A $50 difference in the annual deductible between two QHPs that otherwise have identical cost sharing and covered benefits would be one example of a QHP CMS would flag for potential amending. Another would be a significant difference in annual maximum out-of-pocket limit when two QHPs with otherwise identical cost sharing and benefits.
CMS has also proposed a tentative consumer enrollment process. Individuals applying for coverage will learn their premium eligibility, compare products and select a plan on the federal exchange website. They'll then be directed to the insurers' websites, to pay premiums (based on their tax credits) and provide any needed information, like designating a primary care doctor.
CMS is proposing that insurers and the federal exchange share data on enrollments, updates and cancellations on a daily basis during enrollment periods, with each consumer having a unique identifier that changes if and when s/he changes health plans.

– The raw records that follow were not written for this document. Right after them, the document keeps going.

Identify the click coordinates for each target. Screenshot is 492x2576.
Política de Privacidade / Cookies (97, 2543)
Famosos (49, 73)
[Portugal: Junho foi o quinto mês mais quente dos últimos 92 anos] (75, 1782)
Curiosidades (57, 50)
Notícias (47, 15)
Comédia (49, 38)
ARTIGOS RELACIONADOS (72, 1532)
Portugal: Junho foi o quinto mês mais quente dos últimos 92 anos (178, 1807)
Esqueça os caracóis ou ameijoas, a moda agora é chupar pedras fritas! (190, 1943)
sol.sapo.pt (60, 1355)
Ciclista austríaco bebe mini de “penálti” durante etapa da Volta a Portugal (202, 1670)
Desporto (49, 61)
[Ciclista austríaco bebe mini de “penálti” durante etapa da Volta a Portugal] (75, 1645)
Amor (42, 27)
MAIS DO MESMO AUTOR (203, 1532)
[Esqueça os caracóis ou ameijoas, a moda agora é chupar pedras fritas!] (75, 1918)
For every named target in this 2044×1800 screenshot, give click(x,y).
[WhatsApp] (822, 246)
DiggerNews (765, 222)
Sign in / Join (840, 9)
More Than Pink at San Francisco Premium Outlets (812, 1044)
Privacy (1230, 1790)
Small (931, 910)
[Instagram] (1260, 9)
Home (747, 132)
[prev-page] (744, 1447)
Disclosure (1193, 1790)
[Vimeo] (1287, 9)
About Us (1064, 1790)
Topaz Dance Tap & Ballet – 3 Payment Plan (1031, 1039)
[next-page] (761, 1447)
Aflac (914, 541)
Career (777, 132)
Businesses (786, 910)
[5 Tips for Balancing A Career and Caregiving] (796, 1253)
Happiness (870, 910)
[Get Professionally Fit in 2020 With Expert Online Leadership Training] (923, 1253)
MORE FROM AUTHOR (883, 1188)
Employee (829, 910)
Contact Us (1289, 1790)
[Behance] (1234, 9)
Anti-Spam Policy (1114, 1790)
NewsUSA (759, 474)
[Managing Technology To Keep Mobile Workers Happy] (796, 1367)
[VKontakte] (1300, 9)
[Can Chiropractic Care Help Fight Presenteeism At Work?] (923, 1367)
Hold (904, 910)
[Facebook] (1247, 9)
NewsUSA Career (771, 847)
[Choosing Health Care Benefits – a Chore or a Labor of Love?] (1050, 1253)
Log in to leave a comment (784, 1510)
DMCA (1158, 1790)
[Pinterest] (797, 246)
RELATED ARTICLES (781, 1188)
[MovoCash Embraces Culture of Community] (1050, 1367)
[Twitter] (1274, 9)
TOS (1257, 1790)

On a monthly basis, the exchange and insurers will share full enrollment files under the proposal, to prevent record discrepancies.
For customer service, CMS will be operating a call center, available in both English and Spanish, that will be a source for mostly basic information about the exchange, directing consumers with more detailed questions to either HIX navigators or the insurers.
While federal and state exchanges will have pretty extensive consumer support -- with navigators and in-person assistance designed to serve as consumer advocates and mediators where there are problems -- CMS is encouraging insurers to plan their own robust HIX customer service.
Insurers selling on the exchange will also have to publish provider directories and investigate and resolve consumer complaints. And as part of meaningful access provisions, they're also being required to provide free oral interpretation and written translations for limited English-proficient speakers. As Timothy Jost, the health law professor, noted, CMS has not specified which languages languages insurers will have to offer interpretation services for.